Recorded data
········

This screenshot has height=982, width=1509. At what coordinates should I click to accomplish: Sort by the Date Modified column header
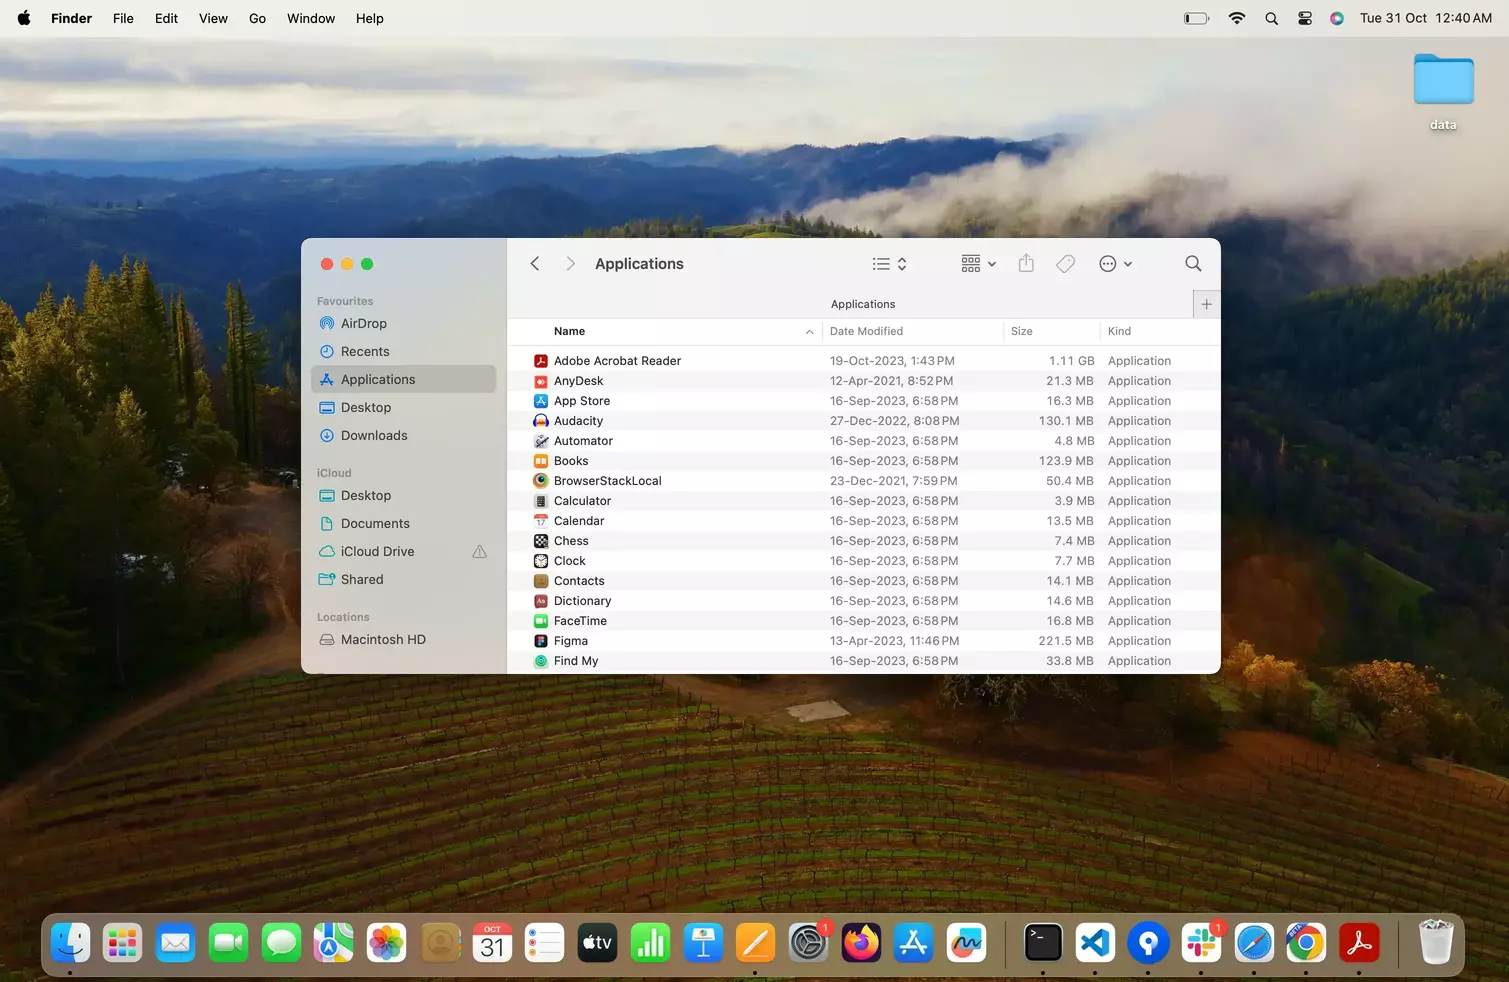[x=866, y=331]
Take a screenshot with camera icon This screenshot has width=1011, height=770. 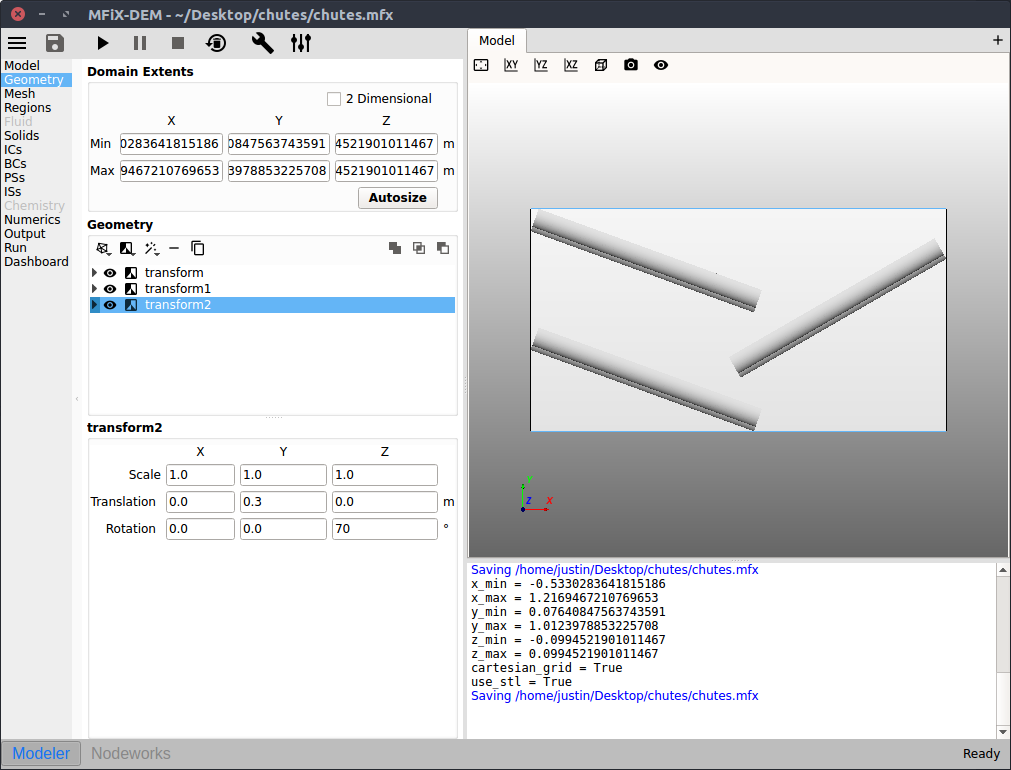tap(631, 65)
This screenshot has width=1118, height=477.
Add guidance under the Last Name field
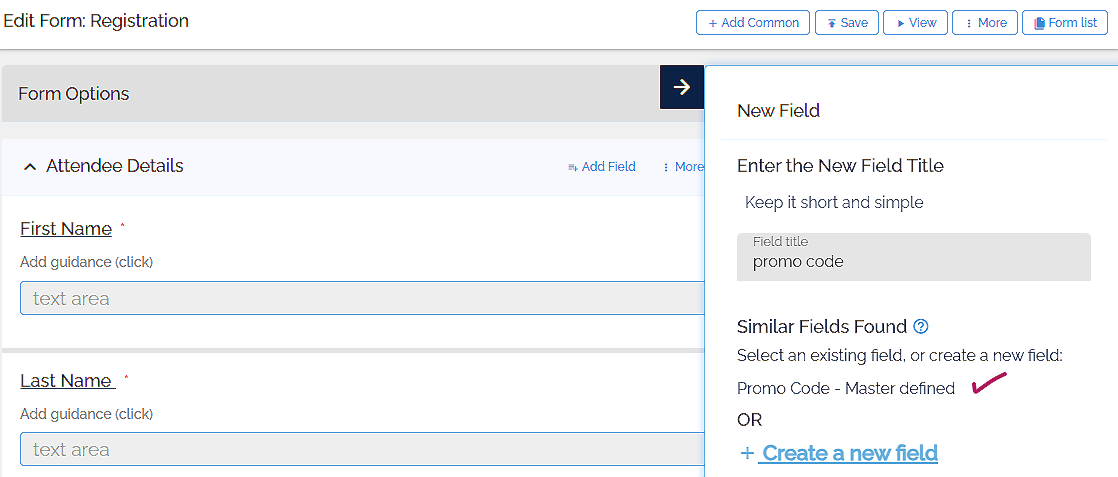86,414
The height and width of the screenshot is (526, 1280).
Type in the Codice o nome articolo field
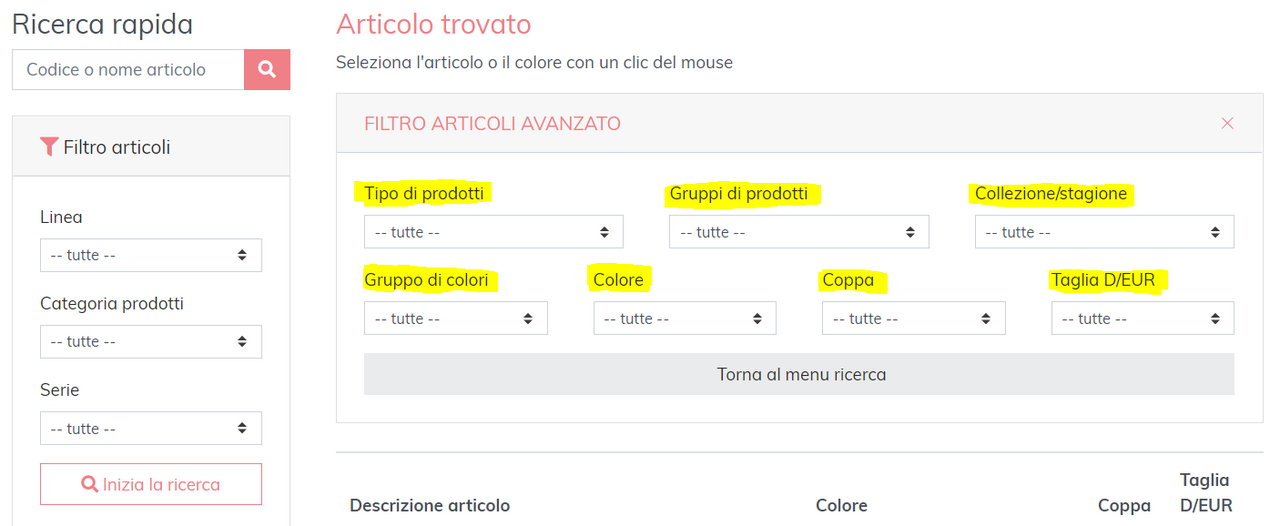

········

TASK STATEMENT:
Set down exactly the lines between the line containing "Add guidance under the Last Name field" and the end of the records above, both ends included; pictures stay out.

SOLUTION:
Add guidance under the Last Name field
86,414
The height and width of the screenshot is (526, 1280).
Type in the Codice o nome articolo field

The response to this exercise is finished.